As vendas no varejo de automóveis de passeio caíram 22,1% em maio ante igual mês do ano passado, para 1,51 milhão de unidades, informou nesta segunda-feira (8) a CPCA (Associação de Carros de Passageiros da China, em inglês).

Elétricos e híbridos responderam por uma fatia recorde de 62,9% das vendas, embora as vendas no varejo de veículos de nova energia tenham recuado 7,5%, para 950 mil unidades.

Os números evidenciam a continuidade da demanda doméstica fraca no maior mercado automotivo do mundo, após anos de crescimento acelerado e competição intensa.

Segundo a CPCA, a perda de fôlego no mercado interno foi influenciada principalmente pelo salto nas cotações do petróleo, que enfraqueceu o apetite por veículos movidos a combustíveis fósseis.

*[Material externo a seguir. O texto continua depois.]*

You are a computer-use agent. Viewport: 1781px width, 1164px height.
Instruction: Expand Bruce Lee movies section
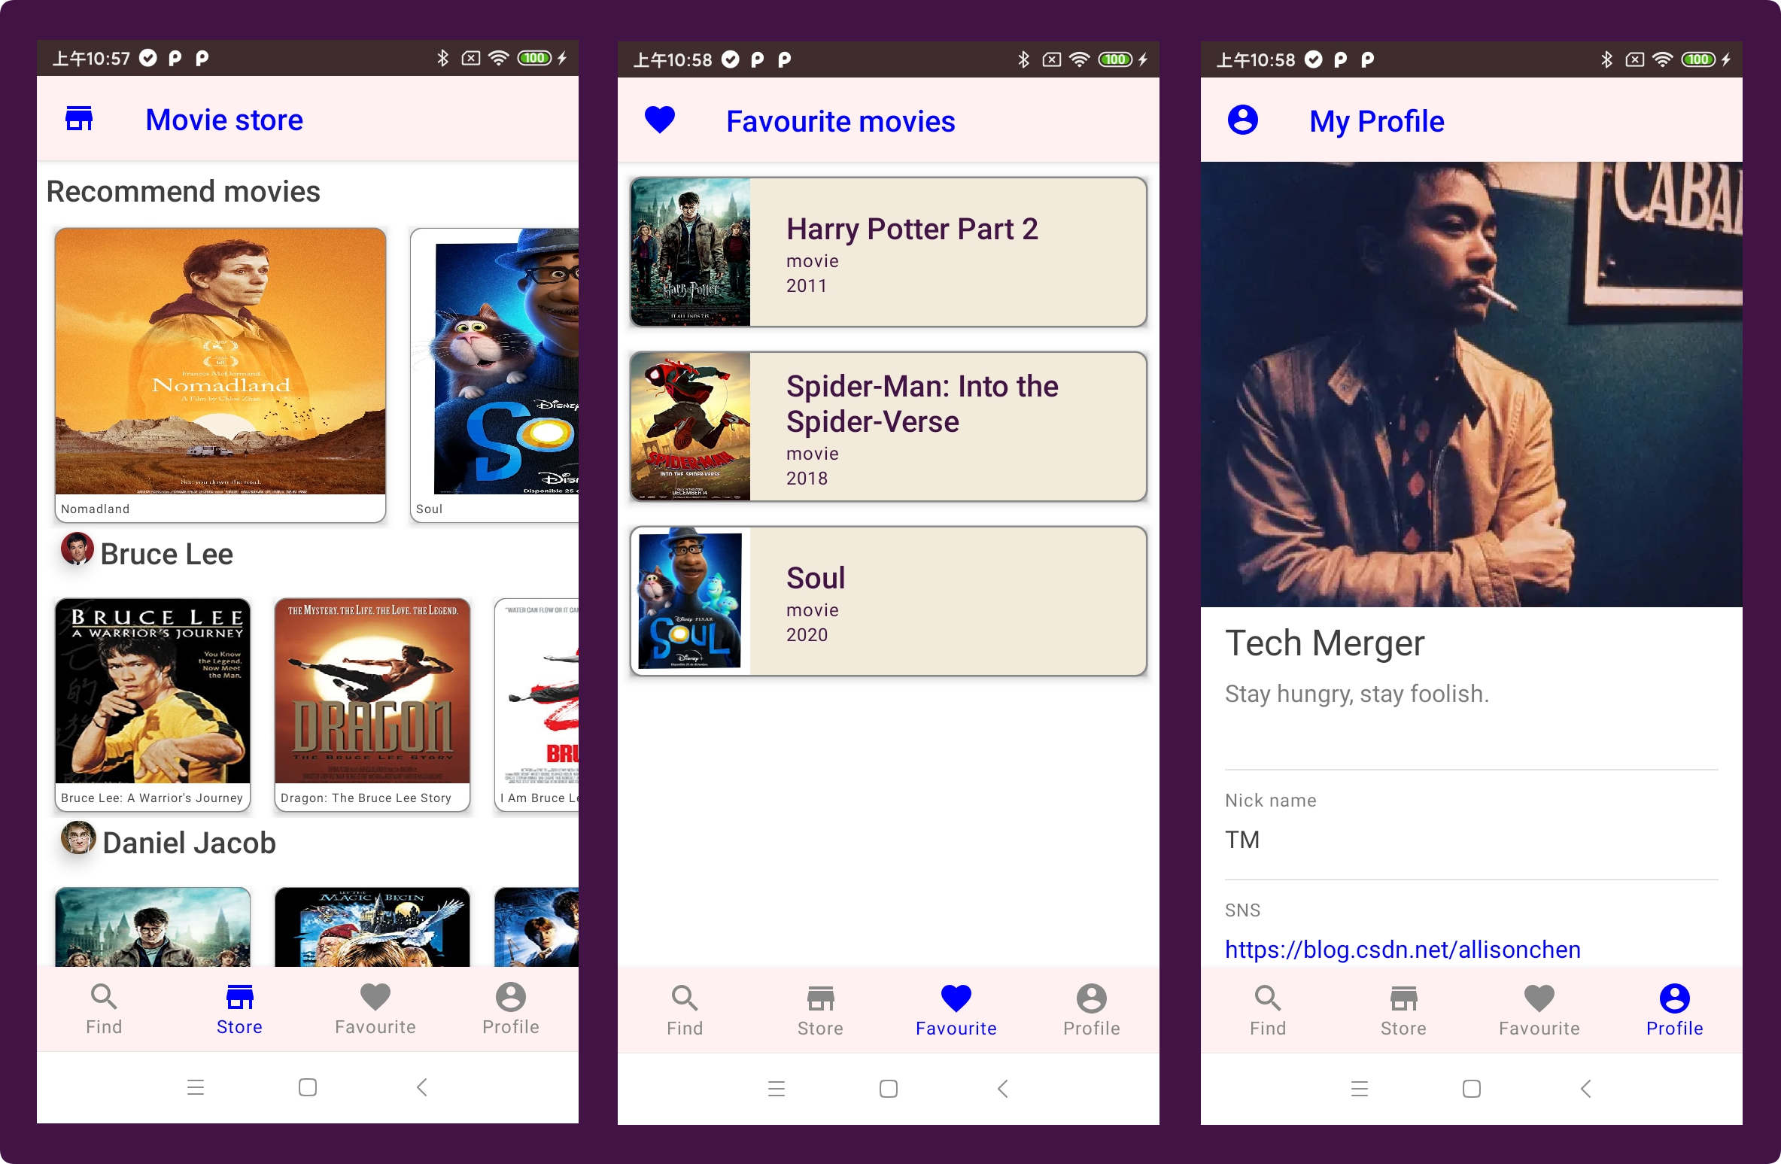pyautogui.click(x=168, y=554)
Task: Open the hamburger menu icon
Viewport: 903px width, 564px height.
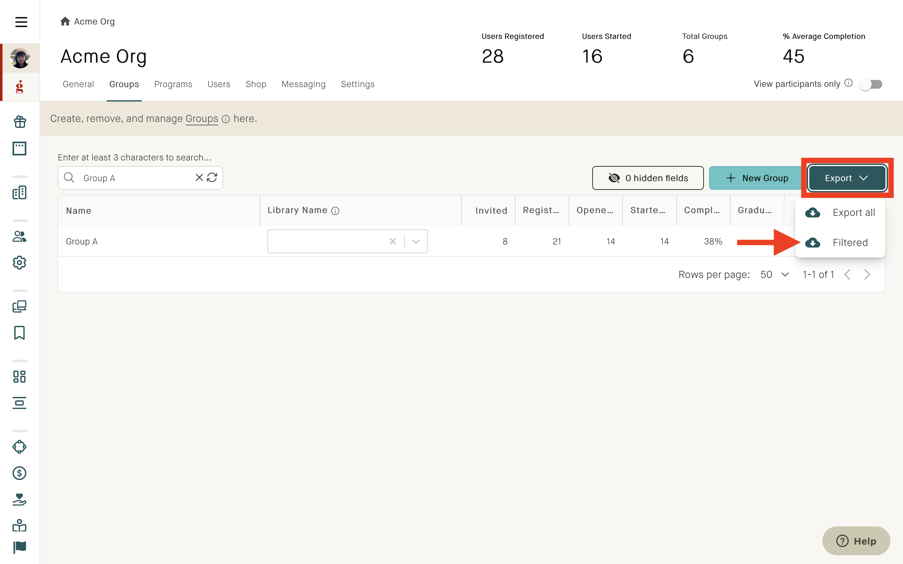Action: click(x=21, y=22)
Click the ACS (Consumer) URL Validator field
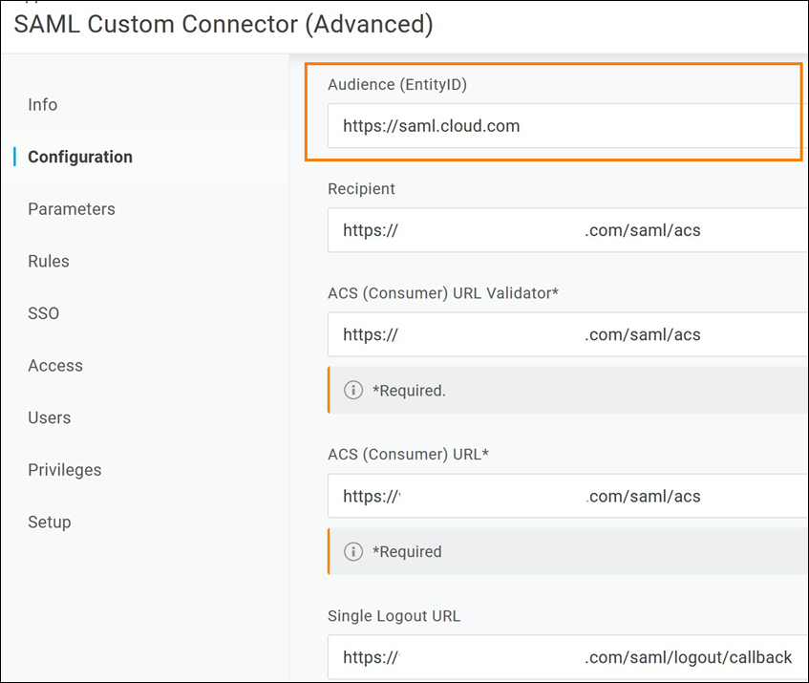 (x=564, y=334)
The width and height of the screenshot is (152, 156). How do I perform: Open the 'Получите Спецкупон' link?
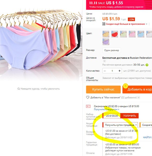[107, 110]
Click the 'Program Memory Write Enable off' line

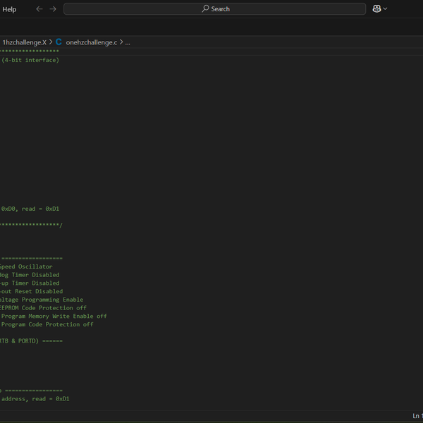[x=54, y=317]
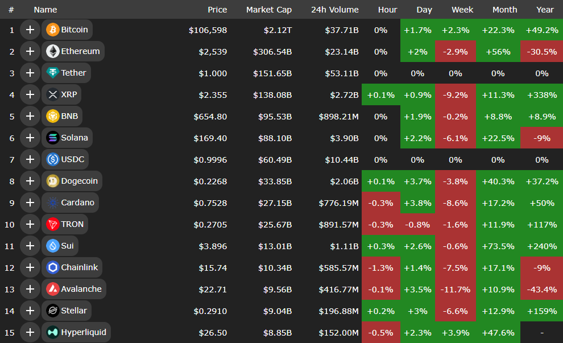Open the Stellar coin link
The image size is (563, 343).
pos(74,311)
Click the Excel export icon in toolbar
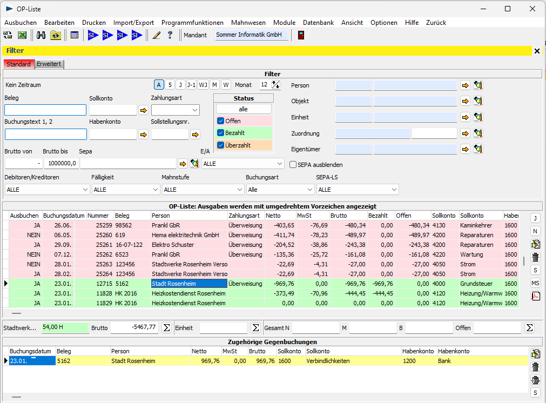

Na comparação mensal, porém, houve melhora. As vendas totais no varejo de automóveis de passeio subiram 9,2% em relação a abril.

A campanha do governo contra a concorrência excessiva via preços ajudou a estabilizar as promoções e reduziu o incentivo para que consumidores adiassem compras à espera de descontos ainda maiores.

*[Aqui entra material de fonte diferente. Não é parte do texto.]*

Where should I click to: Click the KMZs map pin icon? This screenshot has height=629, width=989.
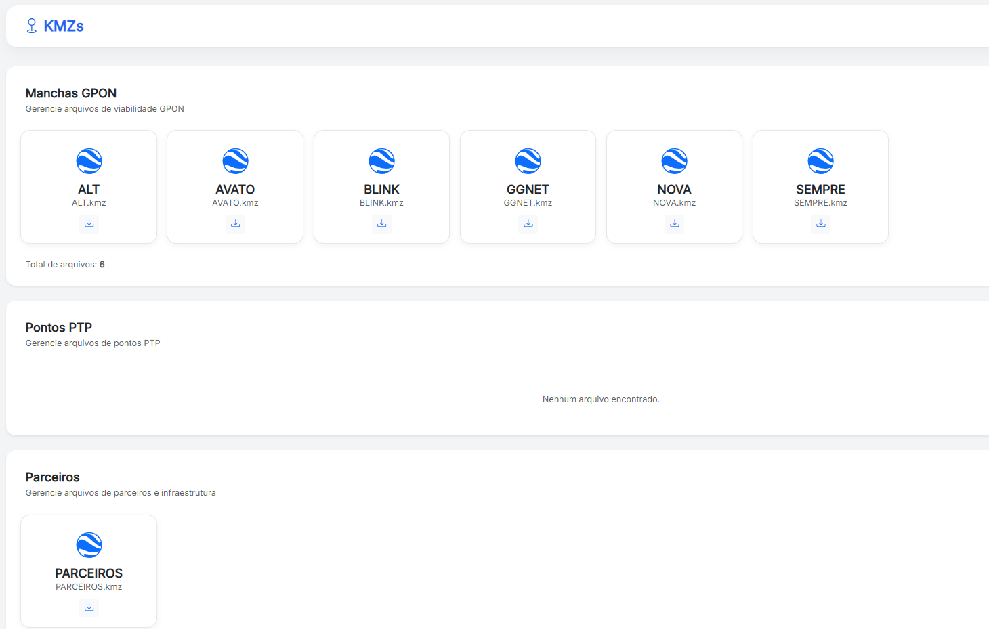tap(31, 26)
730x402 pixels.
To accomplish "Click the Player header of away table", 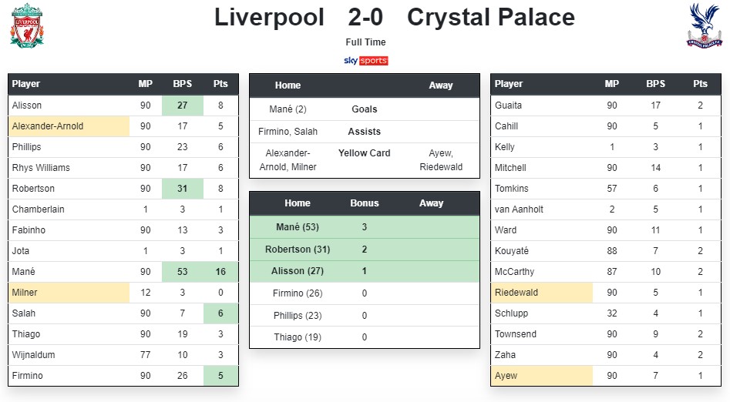I will click(x=509, y=84).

A demanda também recebeu leve impulso do Salão do Automóvel de Pequim, no fim de abril, informou a entidade.

Com a concorrência acirrada e a demanda interna desaquecida, as montadoras chinesas continuaram a acelerar a expansão no exterior.

A China exportou 784 mil veículos em maio, com os veículos de nova energia respondendo por uma fatia recorde de 54% do total exportado, segundo a CPCA.

No mesmo mês, a Tesla exportou 38.701 unidades produzidas em sua fábrica de Xangai e vendeu 85.982 veículos para compradores chineses.

Para junho, a CPCA prevê recuperação moderada em relação a maio, apoiada por esforços das montadoras para elevar as vendas antes do fechamento do semestre e por um dia útil a mais na comparação anual.

Ainda assim, o crescimento deve seguir contido, já que o consumo cauteloso, condições mais rígidas de financiamento de veículos e preços elevados de combustíveis tendem a continuar pressionando a demanda.